ACTION ITEM
Going line by line through the entries below, count those that contain "database". Give the number by itself.

* * * * * * *

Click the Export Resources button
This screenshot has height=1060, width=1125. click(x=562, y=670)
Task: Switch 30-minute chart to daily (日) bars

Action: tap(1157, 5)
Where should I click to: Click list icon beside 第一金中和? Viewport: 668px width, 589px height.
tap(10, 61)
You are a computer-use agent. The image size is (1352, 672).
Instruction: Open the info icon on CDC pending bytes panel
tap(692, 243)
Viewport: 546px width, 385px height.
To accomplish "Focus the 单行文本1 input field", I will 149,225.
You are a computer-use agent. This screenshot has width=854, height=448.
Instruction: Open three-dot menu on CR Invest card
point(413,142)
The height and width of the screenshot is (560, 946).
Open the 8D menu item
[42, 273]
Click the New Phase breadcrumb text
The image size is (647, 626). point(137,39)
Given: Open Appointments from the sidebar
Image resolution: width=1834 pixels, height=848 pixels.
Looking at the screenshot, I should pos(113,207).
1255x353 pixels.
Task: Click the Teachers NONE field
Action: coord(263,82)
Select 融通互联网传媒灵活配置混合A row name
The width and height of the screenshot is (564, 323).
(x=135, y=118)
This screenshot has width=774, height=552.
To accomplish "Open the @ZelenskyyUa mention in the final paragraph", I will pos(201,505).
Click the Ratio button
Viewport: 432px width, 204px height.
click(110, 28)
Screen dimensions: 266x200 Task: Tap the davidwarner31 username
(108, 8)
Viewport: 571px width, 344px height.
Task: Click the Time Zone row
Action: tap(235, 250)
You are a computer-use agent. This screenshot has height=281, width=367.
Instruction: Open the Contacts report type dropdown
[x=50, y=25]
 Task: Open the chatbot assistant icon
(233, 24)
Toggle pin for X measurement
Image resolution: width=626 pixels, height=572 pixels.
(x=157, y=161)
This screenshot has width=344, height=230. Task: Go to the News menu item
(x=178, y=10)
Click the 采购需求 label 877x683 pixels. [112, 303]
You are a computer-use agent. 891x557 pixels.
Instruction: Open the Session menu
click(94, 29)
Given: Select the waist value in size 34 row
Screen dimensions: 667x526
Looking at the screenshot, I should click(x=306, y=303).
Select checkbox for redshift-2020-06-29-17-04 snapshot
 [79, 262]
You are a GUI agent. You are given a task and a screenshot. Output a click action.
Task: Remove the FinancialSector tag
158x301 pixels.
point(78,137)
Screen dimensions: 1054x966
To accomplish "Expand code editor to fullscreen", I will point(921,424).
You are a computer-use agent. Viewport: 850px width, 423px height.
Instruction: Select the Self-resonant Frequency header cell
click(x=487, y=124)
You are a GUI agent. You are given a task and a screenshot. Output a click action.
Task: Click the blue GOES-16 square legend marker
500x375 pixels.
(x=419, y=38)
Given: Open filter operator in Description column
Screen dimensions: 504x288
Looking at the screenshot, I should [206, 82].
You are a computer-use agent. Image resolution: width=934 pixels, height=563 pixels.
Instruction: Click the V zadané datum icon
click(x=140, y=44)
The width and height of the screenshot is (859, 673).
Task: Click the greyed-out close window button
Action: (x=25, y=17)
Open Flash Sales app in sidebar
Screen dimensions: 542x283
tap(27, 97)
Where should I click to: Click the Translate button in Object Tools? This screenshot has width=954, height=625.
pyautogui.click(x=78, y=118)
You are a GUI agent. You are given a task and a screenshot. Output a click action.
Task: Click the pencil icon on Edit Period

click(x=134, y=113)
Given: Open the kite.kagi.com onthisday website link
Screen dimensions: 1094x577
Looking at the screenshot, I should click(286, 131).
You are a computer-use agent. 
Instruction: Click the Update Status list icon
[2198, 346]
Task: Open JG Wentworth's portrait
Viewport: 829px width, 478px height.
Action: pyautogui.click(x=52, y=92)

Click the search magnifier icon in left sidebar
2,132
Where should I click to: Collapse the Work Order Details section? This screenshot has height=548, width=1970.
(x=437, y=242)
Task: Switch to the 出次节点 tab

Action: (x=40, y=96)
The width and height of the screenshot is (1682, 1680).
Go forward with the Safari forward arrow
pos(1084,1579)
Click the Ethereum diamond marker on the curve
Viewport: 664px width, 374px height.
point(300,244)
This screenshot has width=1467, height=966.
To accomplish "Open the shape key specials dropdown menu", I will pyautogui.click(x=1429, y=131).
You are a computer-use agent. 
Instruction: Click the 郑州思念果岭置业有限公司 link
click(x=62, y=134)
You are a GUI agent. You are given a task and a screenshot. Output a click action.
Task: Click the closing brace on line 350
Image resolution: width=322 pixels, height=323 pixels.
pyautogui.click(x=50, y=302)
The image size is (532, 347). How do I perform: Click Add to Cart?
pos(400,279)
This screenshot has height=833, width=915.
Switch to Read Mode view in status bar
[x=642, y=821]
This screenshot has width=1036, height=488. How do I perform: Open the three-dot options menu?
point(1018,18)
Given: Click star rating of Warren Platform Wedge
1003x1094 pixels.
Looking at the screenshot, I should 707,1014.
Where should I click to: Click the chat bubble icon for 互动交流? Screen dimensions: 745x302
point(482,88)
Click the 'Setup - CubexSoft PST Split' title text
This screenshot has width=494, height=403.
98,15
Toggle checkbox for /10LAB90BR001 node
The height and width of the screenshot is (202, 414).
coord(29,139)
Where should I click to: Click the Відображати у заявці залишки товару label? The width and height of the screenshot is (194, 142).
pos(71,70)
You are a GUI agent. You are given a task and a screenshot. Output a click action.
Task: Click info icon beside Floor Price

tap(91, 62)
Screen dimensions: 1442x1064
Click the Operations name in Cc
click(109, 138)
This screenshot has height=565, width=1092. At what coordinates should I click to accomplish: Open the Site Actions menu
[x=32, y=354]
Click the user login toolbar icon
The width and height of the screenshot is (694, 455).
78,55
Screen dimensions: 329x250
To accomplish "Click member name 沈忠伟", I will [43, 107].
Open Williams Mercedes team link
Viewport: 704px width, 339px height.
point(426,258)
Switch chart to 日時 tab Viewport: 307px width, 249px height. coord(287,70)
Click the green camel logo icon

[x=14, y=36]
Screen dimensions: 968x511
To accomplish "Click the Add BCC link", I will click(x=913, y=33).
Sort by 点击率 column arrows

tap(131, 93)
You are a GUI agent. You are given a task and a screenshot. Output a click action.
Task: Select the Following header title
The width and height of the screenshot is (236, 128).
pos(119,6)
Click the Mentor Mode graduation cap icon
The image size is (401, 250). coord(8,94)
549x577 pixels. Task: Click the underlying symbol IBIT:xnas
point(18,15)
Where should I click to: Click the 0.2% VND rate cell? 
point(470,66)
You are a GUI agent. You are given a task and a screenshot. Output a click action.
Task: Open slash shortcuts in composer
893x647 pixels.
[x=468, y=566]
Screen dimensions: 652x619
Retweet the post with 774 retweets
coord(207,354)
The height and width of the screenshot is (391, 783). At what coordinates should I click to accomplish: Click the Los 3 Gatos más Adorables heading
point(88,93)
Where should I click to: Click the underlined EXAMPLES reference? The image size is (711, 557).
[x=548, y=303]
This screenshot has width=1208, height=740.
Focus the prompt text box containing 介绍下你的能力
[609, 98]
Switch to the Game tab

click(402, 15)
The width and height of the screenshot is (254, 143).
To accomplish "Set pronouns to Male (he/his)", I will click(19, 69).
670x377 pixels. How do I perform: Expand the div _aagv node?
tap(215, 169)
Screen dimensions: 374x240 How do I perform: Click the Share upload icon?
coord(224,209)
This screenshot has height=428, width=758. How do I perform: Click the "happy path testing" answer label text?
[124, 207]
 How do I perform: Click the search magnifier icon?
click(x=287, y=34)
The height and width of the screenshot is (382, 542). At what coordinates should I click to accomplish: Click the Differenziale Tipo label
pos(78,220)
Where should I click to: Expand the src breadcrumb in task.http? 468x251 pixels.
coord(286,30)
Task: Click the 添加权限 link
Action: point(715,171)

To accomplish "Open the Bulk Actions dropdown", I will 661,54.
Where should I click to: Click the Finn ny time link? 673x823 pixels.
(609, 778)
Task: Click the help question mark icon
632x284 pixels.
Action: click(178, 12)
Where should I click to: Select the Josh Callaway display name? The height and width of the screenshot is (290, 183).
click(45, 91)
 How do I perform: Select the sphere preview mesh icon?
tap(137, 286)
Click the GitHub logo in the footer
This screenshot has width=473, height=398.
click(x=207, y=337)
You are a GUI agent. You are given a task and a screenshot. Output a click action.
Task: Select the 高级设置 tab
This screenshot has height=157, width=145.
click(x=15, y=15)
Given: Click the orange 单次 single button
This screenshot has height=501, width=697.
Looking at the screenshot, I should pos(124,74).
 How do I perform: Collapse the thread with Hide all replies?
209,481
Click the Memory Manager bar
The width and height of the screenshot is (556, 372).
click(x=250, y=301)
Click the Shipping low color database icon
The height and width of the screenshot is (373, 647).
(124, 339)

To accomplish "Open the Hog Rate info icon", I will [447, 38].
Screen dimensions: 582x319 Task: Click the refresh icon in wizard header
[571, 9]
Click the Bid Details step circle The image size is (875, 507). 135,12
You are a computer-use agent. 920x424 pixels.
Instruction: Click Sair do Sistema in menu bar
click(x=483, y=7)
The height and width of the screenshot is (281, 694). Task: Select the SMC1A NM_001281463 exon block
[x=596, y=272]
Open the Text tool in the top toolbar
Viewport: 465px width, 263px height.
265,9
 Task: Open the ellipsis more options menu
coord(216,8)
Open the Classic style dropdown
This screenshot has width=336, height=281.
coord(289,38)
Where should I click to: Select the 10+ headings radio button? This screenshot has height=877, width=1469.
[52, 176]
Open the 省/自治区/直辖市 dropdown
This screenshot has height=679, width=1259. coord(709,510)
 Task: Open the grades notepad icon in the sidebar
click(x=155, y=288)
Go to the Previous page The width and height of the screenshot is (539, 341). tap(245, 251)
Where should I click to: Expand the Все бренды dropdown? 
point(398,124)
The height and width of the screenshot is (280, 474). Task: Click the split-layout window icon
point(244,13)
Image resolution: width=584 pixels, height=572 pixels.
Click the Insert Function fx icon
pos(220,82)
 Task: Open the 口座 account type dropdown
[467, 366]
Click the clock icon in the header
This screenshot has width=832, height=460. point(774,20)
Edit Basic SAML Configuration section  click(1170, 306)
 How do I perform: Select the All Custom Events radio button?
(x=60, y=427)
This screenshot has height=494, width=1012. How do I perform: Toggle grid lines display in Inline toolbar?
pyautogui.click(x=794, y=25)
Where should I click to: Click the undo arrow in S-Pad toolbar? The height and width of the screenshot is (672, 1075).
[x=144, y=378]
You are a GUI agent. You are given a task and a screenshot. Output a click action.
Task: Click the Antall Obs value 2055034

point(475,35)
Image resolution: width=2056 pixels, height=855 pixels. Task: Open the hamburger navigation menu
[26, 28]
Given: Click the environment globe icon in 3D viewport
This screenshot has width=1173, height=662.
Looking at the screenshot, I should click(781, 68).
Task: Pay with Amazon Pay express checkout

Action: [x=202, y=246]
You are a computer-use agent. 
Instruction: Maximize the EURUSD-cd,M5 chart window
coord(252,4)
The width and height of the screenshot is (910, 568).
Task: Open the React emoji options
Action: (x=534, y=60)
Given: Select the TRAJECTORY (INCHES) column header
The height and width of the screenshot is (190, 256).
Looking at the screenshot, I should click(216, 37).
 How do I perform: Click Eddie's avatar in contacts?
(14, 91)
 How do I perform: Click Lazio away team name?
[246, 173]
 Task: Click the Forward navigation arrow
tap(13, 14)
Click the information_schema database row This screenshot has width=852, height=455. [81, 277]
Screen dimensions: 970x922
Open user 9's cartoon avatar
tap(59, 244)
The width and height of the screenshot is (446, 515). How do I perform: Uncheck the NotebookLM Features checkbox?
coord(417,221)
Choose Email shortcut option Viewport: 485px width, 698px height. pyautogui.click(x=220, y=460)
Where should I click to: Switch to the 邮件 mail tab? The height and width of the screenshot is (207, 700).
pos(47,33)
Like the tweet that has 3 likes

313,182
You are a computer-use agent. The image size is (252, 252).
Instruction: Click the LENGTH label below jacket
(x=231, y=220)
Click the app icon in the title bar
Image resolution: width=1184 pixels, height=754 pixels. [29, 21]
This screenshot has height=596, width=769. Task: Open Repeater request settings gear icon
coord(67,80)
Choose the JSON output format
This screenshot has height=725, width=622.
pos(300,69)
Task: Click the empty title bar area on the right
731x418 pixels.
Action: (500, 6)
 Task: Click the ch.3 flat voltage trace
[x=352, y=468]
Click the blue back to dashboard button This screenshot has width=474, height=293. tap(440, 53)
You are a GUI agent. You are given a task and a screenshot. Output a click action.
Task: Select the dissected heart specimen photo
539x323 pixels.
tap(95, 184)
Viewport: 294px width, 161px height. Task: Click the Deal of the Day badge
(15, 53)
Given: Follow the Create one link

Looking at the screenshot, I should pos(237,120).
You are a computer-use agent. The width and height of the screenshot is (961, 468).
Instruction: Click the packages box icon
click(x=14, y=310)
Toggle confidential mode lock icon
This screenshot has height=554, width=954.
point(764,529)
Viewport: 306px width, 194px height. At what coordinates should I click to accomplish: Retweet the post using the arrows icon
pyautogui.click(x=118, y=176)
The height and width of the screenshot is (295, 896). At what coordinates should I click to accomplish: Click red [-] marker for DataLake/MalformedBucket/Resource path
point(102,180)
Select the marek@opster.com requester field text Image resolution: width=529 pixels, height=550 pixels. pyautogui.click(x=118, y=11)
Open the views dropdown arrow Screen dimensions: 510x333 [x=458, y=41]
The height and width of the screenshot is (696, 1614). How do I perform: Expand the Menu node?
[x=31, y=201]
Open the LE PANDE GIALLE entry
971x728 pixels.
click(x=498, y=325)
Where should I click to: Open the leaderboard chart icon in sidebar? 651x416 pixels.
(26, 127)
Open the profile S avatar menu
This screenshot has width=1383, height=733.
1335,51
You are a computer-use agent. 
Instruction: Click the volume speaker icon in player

* * * * * * *

TASK ANSWER
2